== Extracted text ==
Security Engineering & Operations Topics
Operational security practices, secure systems implementation, threat modeling, penetration testing, vulnerability assessment, and security operations at production scale. Covers network security, endpoint security, secure architecture implementation, incident response mechanics, and security automation. Distinct from Security & Compliance (which addresses governance, compliance frameworks, and policy) and from Security Research & Innovation (which addresses novel techniques and research contributions).
Security and Data Privacy
Covers design and operational practices for protecting systems and user data. Candidates should be able to explain authentication and authorization models including token based approaches and role based access control, encryption at rest and encryption in transit, key management and secrets rotation, secure application programming interface design and input validation, audit logging and security monitoring, data governance and privacy controls, compliance with data protection regulations such as General Data Protection Regulation and California Consumer Privacy Act, data minimization and anonymization techniques, threat modeling and vulnerability management, incident response and breach notification procedures, and trade offs between security, performance and developer productivity.

== Set of tasks ==
1/ In the security topics page, which two data protection regulations are named as examples?
2/ Reproduce the security topics page verbatim from "Security Engineering &" to "and research contributions).".

(Saved entries)
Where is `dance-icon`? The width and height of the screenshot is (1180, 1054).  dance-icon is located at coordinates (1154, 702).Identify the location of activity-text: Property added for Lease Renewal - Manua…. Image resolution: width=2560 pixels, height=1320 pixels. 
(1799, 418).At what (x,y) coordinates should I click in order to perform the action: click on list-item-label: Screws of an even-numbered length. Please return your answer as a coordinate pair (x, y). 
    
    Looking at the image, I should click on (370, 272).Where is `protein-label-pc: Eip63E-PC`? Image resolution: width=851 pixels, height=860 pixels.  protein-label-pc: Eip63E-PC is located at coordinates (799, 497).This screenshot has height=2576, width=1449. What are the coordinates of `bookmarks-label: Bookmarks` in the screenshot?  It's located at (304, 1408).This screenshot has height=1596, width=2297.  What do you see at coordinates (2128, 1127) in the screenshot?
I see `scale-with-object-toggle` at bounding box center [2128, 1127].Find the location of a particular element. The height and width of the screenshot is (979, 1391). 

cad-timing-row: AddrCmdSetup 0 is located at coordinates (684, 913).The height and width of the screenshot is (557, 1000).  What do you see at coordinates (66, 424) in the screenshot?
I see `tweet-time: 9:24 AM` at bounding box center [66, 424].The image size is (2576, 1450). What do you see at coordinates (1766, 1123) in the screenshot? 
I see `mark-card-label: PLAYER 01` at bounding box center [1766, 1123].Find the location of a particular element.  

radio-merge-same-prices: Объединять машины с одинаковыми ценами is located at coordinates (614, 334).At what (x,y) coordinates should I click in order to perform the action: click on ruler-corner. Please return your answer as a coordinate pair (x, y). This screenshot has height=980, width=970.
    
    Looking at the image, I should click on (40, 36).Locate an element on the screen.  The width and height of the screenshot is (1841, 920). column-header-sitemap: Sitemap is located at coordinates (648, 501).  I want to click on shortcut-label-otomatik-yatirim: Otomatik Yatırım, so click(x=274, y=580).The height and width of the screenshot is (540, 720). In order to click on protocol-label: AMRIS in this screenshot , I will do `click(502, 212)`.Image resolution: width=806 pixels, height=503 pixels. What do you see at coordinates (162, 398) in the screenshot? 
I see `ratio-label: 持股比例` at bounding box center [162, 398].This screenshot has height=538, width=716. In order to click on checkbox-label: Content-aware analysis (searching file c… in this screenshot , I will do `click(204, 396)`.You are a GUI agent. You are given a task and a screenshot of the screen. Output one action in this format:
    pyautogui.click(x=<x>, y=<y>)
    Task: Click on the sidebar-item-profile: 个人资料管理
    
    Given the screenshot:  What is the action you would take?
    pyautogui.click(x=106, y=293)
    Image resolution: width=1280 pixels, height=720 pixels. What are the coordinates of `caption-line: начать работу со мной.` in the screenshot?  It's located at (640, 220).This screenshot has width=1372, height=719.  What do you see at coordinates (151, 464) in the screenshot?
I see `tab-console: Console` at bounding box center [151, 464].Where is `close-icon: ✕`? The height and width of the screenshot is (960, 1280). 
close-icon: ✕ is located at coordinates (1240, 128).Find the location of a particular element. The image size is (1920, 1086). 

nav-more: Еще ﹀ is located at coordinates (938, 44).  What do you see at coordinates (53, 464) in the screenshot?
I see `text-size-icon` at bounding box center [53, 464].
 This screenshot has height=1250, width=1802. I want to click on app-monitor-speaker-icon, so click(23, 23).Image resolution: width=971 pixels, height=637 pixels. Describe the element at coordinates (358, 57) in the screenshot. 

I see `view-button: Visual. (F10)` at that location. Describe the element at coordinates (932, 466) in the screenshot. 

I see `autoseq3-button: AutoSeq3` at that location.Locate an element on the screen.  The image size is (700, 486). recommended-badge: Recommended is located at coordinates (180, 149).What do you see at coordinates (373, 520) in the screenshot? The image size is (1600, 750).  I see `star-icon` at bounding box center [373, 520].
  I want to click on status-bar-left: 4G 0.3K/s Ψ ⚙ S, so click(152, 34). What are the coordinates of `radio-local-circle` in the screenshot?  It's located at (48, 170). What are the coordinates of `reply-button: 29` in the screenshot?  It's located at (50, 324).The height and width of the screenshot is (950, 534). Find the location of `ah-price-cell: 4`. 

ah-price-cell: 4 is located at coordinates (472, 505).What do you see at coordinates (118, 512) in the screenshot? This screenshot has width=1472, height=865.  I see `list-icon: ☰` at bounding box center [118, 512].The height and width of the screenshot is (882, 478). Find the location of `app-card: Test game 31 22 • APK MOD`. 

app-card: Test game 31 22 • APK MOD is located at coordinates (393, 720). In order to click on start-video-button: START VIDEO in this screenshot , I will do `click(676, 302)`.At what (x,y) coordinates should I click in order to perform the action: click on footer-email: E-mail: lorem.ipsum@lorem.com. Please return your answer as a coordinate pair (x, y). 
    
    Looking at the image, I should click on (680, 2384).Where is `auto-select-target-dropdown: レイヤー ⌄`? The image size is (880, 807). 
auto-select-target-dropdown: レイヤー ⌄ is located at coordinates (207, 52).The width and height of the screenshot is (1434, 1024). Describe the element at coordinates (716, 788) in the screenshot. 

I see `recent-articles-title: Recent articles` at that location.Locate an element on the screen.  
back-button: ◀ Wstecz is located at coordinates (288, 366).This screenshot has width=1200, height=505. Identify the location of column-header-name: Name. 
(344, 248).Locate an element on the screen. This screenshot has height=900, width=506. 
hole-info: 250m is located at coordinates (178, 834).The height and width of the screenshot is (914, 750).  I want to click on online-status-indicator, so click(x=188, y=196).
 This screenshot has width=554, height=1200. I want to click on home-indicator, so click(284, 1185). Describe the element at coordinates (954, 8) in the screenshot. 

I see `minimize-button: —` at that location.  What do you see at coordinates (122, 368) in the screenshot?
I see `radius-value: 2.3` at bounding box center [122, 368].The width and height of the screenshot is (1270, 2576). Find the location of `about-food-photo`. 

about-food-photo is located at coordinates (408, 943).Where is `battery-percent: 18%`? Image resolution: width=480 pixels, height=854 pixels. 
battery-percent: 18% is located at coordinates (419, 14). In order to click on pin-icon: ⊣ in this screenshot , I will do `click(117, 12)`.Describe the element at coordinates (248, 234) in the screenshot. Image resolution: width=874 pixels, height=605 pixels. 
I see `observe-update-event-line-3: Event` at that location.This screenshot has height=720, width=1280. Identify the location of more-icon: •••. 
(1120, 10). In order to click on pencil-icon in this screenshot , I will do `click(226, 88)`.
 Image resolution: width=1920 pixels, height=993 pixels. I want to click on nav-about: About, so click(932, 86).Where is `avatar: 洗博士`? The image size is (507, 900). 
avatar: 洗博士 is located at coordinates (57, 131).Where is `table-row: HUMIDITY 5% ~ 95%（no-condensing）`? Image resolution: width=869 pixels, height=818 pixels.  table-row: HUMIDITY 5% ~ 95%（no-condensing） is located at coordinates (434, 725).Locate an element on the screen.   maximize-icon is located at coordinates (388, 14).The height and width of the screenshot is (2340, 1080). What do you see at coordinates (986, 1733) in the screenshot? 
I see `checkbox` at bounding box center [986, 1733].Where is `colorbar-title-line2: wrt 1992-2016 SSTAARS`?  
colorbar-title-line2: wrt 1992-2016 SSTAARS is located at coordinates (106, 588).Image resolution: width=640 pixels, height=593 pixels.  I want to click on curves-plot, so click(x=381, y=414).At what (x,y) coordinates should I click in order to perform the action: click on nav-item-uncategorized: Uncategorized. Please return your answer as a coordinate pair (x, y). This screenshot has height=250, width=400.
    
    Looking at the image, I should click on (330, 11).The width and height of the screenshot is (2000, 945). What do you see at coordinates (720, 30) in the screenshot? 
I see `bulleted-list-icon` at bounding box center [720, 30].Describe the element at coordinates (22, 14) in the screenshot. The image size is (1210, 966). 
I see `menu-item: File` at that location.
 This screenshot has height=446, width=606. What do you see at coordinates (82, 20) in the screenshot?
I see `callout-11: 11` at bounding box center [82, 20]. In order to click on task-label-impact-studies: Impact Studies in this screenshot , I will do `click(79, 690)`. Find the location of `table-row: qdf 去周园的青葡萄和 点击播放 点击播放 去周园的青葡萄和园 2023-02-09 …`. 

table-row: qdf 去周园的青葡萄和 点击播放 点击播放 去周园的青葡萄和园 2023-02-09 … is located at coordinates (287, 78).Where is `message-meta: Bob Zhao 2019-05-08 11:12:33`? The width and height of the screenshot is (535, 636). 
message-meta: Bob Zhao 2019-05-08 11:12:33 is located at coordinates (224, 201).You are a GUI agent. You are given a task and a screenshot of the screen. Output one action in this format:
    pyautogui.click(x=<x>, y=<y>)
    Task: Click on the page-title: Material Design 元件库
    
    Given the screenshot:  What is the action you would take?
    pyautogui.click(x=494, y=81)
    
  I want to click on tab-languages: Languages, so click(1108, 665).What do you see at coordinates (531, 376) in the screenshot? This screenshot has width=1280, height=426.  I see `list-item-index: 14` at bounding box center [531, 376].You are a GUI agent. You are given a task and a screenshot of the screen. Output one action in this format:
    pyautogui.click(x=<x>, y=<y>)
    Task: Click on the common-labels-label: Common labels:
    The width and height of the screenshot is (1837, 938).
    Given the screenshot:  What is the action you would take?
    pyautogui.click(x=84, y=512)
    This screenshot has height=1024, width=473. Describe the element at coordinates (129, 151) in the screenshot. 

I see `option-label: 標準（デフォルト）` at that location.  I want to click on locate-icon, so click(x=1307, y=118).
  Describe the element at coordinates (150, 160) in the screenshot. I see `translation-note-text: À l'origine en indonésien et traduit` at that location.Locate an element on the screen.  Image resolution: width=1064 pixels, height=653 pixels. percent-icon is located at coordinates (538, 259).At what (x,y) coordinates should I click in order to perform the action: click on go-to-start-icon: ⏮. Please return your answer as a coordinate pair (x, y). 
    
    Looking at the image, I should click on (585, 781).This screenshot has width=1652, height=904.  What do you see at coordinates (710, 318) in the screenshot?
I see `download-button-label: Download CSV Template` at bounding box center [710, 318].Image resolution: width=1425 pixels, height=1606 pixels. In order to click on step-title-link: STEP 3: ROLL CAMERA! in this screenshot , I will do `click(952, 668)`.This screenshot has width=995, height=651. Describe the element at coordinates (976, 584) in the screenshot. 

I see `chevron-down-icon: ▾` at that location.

== Task-by-task outputs ==
1/ General Data Protection Regulation and California Consumer Privacy Act.

2/
Security Engineering & Operations Topics
Operational security practices, secure systems implementation, threat modeling, penetration testing, vulnerability assessment, and security operations at production scale. Covers network security, endpoint security, secure architecture implementation, incident response mechanics, and security automation. Distinct from Security & Compliance (which addresses governance, compliance frameworks, and policy) and from Security Research & Innovation (which addresses novel techniques and research contributions).